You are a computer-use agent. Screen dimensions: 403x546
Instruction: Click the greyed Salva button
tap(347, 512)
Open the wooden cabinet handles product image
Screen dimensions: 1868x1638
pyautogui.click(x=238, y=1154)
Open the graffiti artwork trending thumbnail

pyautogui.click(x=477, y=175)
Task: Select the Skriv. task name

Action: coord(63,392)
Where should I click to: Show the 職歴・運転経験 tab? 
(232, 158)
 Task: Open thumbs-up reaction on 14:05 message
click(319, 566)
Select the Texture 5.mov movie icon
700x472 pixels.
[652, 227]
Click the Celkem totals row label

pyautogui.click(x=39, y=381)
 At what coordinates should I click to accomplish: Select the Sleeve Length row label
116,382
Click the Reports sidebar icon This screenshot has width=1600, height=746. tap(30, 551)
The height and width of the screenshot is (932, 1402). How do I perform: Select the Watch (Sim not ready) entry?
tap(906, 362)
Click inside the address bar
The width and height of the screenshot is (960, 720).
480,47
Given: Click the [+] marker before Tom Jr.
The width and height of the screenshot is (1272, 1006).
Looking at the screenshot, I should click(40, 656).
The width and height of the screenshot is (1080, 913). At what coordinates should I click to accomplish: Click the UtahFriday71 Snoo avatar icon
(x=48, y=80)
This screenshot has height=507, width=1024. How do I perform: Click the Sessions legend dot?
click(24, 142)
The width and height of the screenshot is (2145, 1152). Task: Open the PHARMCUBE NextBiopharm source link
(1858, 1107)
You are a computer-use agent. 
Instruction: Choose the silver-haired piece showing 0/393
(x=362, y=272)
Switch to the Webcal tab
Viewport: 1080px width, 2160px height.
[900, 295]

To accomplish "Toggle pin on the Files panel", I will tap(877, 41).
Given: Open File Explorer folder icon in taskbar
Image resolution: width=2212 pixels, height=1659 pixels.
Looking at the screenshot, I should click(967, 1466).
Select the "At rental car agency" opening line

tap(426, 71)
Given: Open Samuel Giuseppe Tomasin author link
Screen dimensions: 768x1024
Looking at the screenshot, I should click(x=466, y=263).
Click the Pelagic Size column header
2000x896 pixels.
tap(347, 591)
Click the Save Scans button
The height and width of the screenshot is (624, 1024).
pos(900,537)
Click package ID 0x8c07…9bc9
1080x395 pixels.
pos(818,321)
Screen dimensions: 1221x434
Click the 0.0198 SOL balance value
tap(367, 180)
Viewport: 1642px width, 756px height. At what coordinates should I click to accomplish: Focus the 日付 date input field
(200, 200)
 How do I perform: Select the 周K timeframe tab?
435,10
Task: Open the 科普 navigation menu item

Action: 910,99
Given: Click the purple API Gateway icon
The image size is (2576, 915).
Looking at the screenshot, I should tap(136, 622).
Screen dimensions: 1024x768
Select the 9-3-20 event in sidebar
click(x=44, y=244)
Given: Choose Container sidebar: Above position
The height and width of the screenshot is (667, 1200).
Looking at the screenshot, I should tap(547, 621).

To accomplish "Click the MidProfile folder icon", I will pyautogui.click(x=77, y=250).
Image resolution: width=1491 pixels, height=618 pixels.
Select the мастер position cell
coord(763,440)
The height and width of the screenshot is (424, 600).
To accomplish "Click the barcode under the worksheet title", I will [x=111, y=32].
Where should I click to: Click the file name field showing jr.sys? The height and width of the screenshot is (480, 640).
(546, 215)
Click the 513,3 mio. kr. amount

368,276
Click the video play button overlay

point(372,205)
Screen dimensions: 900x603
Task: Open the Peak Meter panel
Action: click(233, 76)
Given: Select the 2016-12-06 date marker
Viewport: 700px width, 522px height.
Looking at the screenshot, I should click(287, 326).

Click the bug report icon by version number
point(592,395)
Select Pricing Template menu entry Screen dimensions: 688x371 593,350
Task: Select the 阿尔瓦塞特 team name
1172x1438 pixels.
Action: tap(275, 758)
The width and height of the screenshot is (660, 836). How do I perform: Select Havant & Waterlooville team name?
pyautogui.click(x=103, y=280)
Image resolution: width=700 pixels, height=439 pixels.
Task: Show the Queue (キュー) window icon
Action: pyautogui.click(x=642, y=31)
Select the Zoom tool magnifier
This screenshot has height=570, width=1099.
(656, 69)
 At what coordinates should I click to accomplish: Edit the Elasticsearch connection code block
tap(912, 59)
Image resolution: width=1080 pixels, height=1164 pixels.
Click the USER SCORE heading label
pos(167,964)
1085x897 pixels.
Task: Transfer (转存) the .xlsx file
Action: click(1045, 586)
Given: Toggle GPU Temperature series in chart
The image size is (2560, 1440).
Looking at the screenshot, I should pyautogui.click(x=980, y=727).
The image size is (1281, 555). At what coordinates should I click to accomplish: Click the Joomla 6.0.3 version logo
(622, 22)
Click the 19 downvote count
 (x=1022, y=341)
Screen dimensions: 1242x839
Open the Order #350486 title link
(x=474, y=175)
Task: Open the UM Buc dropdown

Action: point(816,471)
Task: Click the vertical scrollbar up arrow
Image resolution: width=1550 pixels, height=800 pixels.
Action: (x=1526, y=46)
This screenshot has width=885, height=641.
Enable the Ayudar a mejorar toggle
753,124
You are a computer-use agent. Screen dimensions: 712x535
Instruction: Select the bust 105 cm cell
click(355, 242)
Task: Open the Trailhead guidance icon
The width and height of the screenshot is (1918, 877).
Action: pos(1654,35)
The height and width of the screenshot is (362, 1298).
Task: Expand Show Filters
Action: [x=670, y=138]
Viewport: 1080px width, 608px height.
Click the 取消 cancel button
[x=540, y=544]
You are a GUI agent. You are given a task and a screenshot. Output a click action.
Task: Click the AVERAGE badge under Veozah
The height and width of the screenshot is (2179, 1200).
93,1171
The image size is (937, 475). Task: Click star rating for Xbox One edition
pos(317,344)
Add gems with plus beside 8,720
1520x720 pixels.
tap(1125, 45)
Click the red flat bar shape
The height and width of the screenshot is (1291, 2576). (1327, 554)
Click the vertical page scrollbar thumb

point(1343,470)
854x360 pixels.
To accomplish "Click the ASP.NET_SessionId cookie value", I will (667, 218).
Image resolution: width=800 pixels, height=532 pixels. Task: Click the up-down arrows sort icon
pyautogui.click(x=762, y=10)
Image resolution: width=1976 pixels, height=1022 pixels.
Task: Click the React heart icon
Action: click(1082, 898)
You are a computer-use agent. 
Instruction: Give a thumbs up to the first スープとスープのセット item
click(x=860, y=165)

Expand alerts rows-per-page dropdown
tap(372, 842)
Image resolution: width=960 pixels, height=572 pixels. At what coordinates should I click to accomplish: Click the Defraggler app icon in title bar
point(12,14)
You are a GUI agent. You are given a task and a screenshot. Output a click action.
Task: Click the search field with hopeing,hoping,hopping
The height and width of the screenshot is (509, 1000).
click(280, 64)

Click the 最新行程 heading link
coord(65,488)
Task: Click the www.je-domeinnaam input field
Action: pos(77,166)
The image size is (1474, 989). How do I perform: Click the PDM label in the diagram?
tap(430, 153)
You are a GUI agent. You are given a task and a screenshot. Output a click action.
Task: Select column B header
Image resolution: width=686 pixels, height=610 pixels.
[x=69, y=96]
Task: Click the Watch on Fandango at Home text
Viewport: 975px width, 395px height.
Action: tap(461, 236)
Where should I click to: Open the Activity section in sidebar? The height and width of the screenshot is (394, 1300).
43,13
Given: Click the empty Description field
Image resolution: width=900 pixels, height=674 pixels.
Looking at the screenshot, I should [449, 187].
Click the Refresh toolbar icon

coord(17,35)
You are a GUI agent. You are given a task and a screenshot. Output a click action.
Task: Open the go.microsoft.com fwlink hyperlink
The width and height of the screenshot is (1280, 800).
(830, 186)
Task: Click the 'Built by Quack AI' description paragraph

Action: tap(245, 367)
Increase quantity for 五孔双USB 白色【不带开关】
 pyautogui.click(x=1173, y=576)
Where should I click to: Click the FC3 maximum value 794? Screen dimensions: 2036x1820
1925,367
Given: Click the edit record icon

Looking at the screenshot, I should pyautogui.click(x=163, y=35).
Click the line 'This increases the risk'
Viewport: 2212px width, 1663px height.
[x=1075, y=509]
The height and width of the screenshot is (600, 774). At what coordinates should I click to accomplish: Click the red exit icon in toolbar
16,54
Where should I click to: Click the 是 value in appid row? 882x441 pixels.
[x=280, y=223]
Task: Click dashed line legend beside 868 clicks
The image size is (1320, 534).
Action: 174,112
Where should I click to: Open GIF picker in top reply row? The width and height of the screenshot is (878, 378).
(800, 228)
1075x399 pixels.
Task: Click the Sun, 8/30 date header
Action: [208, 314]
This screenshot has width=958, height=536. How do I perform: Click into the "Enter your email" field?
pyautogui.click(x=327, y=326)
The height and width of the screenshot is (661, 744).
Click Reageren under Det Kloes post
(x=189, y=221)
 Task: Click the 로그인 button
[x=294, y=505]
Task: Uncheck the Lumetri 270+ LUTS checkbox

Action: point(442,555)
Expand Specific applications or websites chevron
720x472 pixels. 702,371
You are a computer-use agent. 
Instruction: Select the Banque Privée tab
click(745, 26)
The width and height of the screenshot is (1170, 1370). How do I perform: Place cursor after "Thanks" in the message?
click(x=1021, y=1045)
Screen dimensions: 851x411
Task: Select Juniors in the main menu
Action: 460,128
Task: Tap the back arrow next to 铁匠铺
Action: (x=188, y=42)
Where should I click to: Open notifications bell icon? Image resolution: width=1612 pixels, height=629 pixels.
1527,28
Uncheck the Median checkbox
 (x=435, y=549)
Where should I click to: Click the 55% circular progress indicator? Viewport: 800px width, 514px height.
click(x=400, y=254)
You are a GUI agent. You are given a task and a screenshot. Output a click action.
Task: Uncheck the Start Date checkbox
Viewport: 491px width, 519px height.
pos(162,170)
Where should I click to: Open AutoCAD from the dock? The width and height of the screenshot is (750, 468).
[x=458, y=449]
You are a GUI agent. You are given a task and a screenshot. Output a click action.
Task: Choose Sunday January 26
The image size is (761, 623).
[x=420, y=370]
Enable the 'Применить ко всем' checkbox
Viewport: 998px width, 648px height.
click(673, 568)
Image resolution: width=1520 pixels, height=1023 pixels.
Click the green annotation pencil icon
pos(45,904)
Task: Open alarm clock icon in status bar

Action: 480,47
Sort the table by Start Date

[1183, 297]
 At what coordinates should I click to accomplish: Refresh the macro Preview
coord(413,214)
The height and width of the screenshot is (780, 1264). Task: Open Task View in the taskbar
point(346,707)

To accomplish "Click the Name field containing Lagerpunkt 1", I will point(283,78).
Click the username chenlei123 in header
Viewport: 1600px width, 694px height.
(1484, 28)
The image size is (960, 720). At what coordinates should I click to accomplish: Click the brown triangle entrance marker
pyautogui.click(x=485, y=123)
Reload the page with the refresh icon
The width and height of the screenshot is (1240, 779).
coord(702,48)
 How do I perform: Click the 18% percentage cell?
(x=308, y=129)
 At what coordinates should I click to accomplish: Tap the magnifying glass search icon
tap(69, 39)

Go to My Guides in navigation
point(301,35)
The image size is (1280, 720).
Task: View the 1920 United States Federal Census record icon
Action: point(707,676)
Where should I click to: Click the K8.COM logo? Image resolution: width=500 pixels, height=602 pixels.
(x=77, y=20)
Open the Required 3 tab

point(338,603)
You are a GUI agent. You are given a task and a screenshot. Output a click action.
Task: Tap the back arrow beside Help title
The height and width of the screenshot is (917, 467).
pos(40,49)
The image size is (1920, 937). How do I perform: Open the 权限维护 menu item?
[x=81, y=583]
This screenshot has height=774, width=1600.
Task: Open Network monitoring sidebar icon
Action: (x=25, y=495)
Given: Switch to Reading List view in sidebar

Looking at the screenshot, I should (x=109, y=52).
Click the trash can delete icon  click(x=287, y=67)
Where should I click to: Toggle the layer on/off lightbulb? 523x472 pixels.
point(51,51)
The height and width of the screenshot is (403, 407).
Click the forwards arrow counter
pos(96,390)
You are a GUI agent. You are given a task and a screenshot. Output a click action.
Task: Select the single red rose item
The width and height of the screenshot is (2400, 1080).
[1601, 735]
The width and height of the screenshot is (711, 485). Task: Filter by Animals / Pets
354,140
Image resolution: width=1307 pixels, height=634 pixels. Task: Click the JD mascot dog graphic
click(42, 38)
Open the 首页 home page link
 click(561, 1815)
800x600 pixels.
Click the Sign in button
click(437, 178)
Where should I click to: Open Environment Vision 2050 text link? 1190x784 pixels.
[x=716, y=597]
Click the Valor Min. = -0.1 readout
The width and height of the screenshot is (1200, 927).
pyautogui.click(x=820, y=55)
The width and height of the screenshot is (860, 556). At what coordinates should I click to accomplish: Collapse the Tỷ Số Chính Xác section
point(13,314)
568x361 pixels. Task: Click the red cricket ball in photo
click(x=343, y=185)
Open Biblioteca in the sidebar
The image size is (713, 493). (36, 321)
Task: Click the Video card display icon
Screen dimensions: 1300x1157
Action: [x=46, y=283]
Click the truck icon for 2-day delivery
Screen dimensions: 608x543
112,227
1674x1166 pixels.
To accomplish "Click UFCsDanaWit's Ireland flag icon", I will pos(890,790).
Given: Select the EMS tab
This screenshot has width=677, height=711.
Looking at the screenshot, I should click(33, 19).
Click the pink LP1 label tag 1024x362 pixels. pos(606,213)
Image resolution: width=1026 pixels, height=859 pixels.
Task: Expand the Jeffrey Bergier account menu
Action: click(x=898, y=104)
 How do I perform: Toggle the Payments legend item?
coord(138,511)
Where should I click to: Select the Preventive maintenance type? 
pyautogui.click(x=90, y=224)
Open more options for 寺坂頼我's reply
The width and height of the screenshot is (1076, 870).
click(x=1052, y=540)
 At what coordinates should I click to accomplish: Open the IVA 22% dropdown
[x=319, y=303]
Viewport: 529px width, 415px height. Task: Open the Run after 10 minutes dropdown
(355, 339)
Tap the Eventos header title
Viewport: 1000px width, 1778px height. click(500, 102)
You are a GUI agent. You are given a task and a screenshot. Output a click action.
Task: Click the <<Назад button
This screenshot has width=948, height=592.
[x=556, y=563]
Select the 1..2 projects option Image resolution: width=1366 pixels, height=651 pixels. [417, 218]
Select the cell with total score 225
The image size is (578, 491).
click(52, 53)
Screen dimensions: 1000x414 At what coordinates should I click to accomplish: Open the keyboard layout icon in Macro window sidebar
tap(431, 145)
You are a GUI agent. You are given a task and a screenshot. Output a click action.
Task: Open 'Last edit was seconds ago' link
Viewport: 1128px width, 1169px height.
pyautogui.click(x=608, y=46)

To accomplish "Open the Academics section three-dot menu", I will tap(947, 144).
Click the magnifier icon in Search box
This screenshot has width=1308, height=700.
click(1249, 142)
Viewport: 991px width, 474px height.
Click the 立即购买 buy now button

┄┄┄┄┄┄

**Your goal:**
Which lines of the records hold the string "magnifier"? Copy each one.

**Solution for this task:**
Select the Zoom tool magnifier
Click the magnifier icon in Search box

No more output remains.